Deep sequencing analysis has identified rare variants of known HIV-neutralizing antibodies and has elucidated the ontogeny of these neutralizing antibodies (108, 109, 111, 122). These findings have cast a light on antibody guided vaccine development. In following studies, the HTS-based phylogenetic strategy greatly facilitated study in co-evolution of neutralizing antibodies and virus mutants (123). Combined with long-term follow-up studies, these results illustrate how mutations in some sites allow the virus to escape some neutralizing antibodies, and how the virus, with the help of secondary neutralizing antibodies, becomes sensitive to the neutralizing antibody (98, 124, 125). These studies suggest a promising pathway to elicit broadly neutralizing antibodies by sequential immunization with selected immunogens (123, 126). Furthermore, structure studies of the neutralizing antibody family provide candidates for future vaccine designs (127).
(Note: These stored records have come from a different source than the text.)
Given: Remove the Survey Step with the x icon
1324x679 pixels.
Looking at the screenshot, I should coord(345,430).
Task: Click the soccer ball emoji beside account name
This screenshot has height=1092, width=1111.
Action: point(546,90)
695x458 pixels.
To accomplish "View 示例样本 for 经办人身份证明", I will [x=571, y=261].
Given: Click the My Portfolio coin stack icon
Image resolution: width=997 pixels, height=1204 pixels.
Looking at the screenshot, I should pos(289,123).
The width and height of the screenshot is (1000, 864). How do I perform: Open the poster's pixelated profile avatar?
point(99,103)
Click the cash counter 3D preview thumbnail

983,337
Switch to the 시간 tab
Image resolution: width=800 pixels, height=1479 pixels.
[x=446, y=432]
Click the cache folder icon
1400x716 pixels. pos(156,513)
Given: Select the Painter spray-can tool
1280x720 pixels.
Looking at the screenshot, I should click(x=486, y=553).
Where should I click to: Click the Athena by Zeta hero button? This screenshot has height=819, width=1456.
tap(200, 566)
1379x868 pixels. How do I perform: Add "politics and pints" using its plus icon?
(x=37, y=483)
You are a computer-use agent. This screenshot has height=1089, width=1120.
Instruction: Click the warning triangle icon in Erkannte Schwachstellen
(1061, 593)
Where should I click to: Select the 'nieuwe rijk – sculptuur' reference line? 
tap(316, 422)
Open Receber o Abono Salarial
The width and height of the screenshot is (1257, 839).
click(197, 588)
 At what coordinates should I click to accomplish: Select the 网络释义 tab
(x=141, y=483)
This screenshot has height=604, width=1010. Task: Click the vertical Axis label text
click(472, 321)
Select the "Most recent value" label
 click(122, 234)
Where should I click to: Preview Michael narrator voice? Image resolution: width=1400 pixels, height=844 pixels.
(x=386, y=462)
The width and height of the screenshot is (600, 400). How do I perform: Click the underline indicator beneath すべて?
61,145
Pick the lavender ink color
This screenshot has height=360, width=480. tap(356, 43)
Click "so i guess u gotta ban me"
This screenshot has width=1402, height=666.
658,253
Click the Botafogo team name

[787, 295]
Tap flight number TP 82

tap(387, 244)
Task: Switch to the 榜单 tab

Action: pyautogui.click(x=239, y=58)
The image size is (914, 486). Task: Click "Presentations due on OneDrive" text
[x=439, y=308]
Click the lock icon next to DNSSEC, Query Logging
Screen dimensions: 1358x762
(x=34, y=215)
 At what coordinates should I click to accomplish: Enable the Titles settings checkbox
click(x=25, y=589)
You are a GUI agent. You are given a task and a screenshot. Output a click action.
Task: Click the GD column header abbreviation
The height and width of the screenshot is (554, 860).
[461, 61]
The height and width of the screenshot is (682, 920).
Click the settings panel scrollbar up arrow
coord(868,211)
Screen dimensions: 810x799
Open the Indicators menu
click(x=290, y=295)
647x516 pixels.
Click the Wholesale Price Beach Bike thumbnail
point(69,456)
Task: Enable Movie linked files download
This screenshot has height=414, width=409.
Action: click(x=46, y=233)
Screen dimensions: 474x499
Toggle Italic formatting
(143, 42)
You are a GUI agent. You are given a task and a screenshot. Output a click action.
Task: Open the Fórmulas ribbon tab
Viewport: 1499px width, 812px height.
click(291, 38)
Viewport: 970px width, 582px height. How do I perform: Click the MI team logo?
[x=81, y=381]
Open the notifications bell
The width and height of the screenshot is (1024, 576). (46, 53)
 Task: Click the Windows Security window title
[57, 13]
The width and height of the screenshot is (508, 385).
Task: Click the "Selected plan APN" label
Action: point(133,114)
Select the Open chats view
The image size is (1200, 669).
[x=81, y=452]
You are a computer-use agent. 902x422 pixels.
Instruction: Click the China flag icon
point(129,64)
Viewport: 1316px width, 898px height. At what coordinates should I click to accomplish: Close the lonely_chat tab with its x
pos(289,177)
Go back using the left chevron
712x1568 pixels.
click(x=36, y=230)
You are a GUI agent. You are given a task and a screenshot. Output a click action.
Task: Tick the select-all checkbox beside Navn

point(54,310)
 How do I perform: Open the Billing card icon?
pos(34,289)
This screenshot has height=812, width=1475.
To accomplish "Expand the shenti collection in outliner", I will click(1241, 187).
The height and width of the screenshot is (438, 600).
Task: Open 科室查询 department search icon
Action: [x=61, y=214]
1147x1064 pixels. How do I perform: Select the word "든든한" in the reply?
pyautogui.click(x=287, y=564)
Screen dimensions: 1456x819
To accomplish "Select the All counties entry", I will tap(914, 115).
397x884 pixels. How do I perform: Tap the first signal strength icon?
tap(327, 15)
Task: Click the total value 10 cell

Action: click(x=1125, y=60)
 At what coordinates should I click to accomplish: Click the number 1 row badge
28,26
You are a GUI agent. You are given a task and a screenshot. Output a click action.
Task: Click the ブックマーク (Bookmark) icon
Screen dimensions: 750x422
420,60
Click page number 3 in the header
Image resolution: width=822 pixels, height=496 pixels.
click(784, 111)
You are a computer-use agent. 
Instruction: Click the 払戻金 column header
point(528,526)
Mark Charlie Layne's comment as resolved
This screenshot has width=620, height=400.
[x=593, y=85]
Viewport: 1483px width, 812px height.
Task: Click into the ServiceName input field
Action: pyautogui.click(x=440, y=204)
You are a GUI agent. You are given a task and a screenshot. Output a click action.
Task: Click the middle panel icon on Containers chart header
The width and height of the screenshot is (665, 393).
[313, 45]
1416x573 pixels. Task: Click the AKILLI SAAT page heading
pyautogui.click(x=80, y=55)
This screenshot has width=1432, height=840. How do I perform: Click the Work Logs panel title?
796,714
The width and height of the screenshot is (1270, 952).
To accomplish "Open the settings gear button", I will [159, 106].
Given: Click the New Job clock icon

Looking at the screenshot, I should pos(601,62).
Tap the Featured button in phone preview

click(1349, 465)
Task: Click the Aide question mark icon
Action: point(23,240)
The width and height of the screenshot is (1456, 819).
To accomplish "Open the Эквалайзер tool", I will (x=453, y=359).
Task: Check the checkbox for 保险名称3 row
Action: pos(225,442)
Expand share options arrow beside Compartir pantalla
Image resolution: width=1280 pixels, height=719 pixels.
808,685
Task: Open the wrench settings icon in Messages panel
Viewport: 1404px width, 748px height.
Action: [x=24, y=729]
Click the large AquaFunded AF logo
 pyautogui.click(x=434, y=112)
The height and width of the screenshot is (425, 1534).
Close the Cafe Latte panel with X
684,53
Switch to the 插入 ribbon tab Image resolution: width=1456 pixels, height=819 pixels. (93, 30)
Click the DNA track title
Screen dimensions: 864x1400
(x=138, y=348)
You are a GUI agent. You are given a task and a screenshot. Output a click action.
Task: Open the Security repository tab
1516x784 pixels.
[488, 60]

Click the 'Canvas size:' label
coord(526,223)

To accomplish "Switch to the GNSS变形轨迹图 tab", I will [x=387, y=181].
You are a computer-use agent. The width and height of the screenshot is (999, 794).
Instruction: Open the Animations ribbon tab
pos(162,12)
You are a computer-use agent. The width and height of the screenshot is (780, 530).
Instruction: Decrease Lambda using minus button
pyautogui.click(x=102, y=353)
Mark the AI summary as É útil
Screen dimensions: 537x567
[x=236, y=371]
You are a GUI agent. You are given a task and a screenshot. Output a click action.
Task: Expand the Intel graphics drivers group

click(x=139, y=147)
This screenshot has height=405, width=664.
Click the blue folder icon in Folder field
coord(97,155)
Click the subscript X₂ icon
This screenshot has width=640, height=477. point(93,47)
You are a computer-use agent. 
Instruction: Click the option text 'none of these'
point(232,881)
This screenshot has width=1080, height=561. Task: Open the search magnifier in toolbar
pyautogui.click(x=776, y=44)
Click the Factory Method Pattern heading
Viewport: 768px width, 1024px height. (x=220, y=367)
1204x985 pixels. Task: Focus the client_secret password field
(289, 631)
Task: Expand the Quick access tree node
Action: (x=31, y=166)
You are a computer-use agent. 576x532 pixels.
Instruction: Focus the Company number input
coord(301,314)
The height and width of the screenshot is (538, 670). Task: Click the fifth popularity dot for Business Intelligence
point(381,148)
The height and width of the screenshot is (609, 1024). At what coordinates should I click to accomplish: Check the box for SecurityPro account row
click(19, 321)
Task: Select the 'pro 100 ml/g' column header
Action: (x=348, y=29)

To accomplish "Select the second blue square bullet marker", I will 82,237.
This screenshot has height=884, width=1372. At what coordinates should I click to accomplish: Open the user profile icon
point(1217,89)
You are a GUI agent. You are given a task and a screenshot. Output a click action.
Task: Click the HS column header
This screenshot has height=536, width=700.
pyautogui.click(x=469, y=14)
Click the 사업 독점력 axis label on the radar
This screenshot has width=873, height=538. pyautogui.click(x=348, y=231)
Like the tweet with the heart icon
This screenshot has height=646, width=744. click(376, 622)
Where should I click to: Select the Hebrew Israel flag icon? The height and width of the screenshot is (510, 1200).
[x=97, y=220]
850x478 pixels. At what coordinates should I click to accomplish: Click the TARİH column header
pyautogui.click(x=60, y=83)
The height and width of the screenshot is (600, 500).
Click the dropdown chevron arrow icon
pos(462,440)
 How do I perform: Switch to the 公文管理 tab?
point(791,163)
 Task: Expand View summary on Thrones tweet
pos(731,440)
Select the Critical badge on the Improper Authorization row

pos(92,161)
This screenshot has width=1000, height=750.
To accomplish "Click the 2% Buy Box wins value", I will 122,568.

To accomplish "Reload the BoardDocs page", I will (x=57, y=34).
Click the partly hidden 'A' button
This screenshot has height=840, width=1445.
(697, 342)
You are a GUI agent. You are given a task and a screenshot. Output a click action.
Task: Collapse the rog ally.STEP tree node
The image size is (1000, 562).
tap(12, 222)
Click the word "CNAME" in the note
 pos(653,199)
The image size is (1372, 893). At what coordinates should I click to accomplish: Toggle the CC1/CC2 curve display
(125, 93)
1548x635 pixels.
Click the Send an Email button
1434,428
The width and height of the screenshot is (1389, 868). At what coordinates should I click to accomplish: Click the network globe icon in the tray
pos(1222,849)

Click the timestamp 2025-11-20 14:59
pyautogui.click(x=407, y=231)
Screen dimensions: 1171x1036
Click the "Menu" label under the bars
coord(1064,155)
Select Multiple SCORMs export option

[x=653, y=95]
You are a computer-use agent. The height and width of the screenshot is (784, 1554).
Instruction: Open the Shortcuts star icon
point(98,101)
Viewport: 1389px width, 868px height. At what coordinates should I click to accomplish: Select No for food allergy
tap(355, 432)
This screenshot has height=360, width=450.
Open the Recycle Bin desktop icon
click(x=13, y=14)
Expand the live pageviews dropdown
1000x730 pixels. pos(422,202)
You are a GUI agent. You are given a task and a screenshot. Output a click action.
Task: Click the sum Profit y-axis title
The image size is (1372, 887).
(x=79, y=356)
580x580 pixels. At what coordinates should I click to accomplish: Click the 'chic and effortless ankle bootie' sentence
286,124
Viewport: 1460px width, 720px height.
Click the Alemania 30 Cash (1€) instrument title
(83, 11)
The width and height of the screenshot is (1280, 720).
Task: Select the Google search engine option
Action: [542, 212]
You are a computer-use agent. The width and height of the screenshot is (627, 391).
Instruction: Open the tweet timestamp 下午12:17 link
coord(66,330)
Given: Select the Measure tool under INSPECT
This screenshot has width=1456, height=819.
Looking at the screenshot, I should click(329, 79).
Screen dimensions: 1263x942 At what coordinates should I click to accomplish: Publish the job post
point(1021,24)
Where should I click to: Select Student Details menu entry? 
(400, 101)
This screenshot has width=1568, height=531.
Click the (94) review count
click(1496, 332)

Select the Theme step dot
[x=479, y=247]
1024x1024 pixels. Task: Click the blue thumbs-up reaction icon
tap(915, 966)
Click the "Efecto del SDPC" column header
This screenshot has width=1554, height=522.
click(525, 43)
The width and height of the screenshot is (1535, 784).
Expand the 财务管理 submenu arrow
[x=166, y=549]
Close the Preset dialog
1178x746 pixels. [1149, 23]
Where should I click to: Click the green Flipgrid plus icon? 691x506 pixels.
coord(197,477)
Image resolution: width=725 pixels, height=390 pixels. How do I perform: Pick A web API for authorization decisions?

High-throughput sequencing has been a breakthrough technology for the study of the immune repertoire and has already had a profound effect on our knowledge of the immune systems physiology during health and disease. In particular, HTS has transformed our understanding of immune repertoire formation during infection, malignancy, and autoimmunity. Advances in this filed of research will rely on progress of similar laboratory techniques. Collection of more precise sequencing data can be anticipated with consistent improvement of sequencing techniques and error correction strategies. An increasing number of researchers have shown interest in this area in recent years, and this has provided vast quantities of data that could provide answers to important existing questions. These data repositories should be effectively utilized. Establishing a public database and collecting deep sequencing data for collective collaboration will facilitate information exchange and the investigation of the varieties of repertoires across gender, age, race, and healthy state. In addition, development of standardized bioinformatic tools will be indispensable for harnessing HTS output.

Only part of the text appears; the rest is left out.